= Stored items =

++++++++++++++++++++

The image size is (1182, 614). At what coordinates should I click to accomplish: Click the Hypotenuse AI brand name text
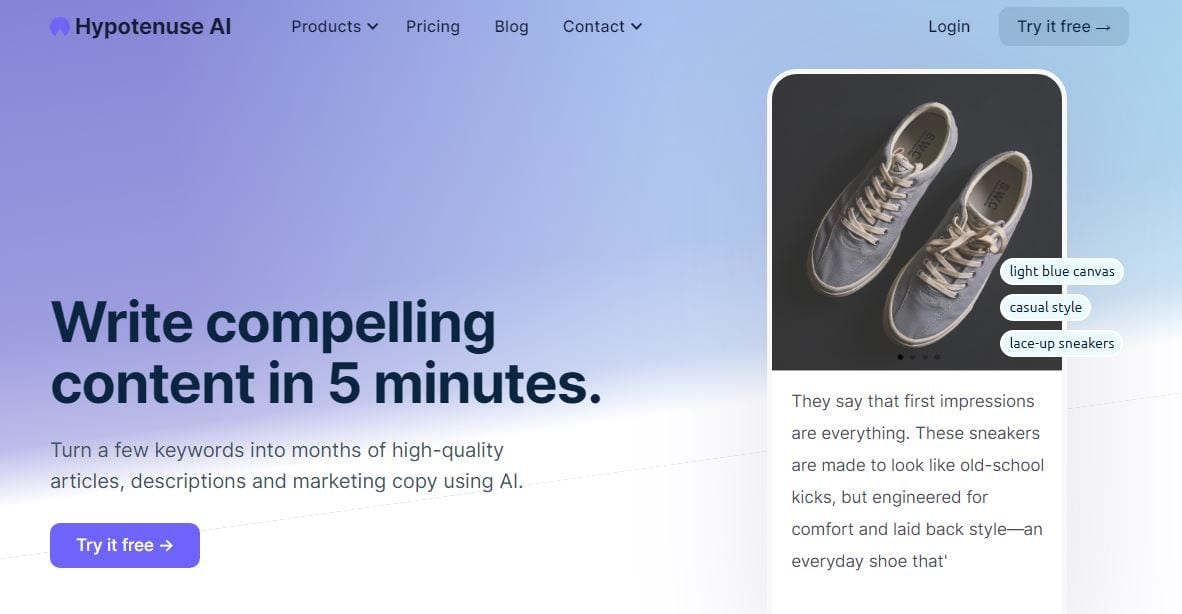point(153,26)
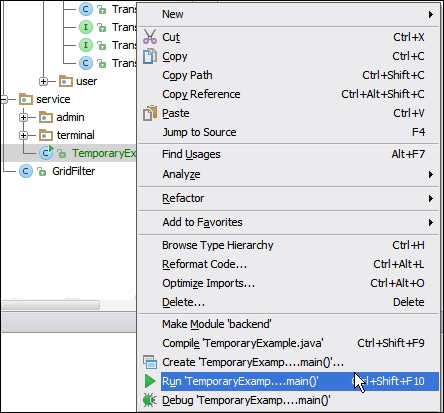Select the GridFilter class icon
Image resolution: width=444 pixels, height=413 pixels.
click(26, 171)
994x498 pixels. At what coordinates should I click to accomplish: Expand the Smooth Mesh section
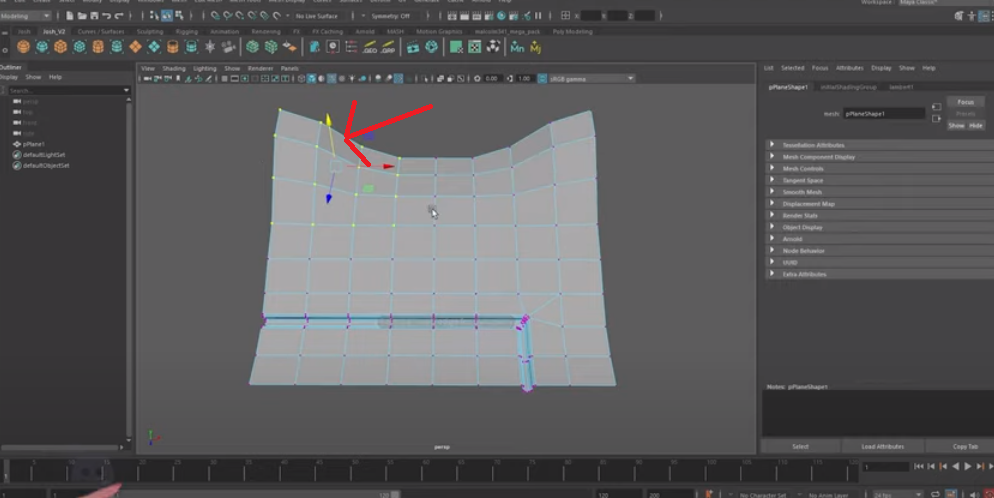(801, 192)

++++++++++++++++++++

Only an exact copy of the entries, with no pictures, is expected as the answer.

= Response to this exercise =
The image size is (1182, 614). At what coordinates should I click to accomplish: Click the Hypotenuse AI brand name text
point(153,26)
Select the GridFilter class icon
Image resolution: width=444 pixels, height=413 pixels.
click(26, 171)
994x498 pixels. At what coordinates should I click to accomplish: Expand the Smooth Mesh section
(801, 192)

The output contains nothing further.